Ever since Craig Sanders was a child, he watched his family support the homeless. His father was a pilot in Vietnam and an usher at his church. He grew up giving back to others. Observing his father be the example led him to work for three nonprofits over seven years. He saw how impactful his childhood was and wondered how he could help shape today’s youth into a generation of helpers with all the access he had.
The Creation Of Helpen
Sanders took the time during the pandemic to create Helpen. A new charitable platform, Helpen, gives kids a chance to help others. Each week, the organization delivers nonprofit postcards to the dinner table. Family members (aka ‘helpers’) choose who they’d like to support with $1 and then hear their impact through Alexa or Google Assistant.
How Helpen Is Disrupting The Charity Industry
Helpen is disrupting the charity industry by introducing an entirely new generation to helping others. Whether it’s planting a tree, feeding a horse, or providing colorful bedsheets for children undergoing cancer treatment in the hospital, they are helping kids realize they have the power to make a difference. As for nonprofits, they are taking their stories and impact to the place where their direct mailings or prospecting emails never make it: the dinner table. Helpen is now a part of these crucial conversations in one of the most sacred areas of the home. The organization is enabling two different generations to engage with these great nonprofits doing extraordinary things and start what they hope is a long relationship.
Helpen differs from other nonprofit platforms by using these donations as teaching tools. They are about making sure the next generation can widen their circle of care and understand that small acts of kindness, when combined, can lead to significant change.
How To Find Success In The Nonprofit Industry
The nonprofit industry is filled with incredible people tackling important issues and working on something larger than themselves. Sanders advises that there’s quite a bit of a “that’s not how it’s done” mentality. In his opinion, the industry is held to standards that hold back progress. So if you’re building in the space, you will hear many views backing the status quo. Stick with it.
He also believes it is imperative to keep your focus on the story. Everyone talks about removing friction or ‘making it easier to donate.’ But people follow stories, whether that be a tale about the past or a vision about the future. Sanders encourages others to be creative and think of crazy ways to use tools from other areas to create something new that will shape stories yet to be told. He says he still has a lot to learn, so he shows intellectual humility, takes feedback, the good and the bad, and is adaptive. He explains, “If you’re working in the nonprofit sector, I’m sure something positive will eventually come of it. Your efforts may inspire others.”

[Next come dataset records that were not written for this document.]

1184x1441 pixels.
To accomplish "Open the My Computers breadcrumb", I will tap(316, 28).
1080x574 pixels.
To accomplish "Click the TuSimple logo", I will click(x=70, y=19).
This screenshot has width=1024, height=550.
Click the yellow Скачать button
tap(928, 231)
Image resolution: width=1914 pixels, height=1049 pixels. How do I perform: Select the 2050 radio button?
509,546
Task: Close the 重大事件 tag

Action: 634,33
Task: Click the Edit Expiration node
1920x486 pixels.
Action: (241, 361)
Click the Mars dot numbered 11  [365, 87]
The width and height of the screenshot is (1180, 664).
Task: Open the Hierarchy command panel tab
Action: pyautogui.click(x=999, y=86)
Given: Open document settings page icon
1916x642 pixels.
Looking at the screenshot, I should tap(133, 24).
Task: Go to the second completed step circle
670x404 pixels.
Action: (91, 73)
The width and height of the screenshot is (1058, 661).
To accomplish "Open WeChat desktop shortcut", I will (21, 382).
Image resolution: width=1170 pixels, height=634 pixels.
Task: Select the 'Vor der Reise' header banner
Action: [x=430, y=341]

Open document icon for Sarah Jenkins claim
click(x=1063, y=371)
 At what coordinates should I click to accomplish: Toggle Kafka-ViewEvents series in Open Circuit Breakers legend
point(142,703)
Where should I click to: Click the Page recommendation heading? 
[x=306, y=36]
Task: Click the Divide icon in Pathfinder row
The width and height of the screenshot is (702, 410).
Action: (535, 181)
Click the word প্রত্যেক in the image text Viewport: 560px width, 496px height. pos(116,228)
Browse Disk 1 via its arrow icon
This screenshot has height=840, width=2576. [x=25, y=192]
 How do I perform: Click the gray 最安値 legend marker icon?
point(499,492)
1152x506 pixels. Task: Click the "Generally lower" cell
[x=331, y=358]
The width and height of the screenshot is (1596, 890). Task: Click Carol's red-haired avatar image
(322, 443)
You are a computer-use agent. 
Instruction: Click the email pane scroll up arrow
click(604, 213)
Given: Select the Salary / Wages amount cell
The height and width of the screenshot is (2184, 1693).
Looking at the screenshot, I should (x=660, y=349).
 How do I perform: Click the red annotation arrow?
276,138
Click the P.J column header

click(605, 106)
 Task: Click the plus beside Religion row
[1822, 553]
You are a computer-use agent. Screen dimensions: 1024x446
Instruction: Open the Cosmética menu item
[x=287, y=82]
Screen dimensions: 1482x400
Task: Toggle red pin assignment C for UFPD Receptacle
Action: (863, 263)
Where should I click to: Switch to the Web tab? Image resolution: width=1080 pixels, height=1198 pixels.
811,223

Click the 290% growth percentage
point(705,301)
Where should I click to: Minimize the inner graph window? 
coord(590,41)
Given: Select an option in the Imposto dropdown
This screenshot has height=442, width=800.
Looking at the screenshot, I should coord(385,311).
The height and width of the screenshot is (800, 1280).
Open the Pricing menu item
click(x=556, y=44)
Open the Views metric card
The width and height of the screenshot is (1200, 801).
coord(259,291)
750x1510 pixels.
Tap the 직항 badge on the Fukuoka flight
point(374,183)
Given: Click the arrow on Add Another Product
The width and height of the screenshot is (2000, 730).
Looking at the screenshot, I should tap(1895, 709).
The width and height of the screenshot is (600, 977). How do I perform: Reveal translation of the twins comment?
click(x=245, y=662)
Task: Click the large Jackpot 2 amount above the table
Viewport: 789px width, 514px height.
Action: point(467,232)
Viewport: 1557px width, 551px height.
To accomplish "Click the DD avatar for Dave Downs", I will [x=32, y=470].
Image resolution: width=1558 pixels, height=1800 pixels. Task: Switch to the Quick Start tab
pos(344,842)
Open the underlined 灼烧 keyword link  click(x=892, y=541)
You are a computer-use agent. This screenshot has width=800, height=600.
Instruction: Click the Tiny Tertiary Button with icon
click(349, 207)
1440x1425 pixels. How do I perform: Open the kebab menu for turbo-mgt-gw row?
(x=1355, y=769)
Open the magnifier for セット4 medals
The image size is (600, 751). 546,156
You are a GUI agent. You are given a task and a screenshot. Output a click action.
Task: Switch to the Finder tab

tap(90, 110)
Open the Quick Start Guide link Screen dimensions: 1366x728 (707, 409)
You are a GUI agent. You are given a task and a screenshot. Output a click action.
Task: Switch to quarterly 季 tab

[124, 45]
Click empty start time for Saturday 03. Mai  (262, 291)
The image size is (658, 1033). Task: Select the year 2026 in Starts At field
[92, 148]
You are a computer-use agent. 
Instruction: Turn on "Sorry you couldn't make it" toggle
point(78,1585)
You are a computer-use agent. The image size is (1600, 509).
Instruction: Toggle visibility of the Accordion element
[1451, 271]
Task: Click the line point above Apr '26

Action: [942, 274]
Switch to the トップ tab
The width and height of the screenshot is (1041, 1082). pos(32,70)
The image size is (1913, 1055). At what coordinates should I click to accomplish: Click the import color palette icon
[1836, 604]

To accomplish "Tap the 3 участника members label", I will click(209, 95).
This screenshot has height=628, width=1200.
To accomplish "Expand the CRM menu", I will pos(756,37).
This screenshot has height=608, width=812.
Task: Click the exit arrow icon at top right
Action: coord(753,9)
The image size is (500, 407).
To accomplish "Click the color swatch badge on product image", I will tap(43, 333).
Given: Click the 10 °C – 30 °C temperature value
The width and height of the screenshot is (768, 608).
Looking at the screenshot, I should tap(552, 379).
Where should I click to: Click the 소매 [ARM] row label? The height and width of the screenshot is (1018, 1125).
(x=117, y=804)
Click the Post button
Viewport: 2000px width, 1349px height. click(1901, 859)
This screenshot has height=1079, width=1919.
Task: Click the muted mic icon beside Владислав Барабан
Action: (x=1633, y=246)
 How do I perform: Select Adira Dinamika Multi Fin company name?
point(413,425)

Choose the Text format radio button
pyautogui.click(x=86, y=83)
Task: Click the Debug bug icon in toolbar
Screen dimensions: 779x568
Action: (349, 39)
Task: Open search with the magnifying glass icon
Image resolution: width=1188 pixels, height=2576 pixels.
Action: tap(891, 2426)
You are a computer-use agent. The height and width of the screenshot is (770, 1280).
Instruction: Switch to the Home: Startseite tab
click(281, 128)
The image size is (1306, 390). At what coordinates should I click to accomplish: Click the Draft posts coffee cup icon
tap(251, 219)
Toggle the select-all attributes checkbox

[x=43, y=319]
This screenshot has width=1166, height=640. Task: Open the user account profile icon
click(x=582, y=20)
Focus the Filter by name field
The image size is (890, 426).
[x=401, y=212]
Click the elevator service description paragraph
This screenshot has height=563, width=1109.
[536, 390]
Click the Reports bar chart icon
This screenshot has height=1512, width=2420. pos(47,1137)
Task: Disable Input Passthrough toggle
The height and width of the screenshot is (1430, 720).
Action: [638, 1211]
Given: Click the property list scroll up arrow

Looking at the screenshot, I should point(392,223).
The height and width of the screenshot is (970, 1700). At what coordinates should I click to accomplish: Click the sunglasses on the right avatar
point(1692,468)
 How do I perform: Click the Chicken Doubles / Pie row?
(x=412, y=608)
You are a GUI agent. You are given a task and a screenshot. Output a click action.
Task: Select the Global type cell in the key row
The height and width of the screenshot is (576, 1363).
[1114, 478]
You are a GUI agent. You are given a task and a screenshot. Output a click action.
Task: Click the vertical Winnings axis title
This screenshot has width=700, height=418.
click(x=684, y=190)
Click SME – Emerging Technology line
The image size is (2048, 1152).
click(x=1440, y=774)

Helpen’s goal isn’t to get families to donate the highest dollar amount possible within the next five years. That comes with time, but focusing on teaching generosity, engaging with families at dinner, and shaping the next generation into helpers. This opens an entirely different avenue of possibilities that traditional charitable platforms can’t explore. Their vision is extensive and diverse. Sanders thinks the organization can take frameworks, new and old, in other industries and areas and apply them to giving. They plan to continually leverage content, inject themselves in other places where people come together, and make these small gatherings (and eventually large) pods for a significant change.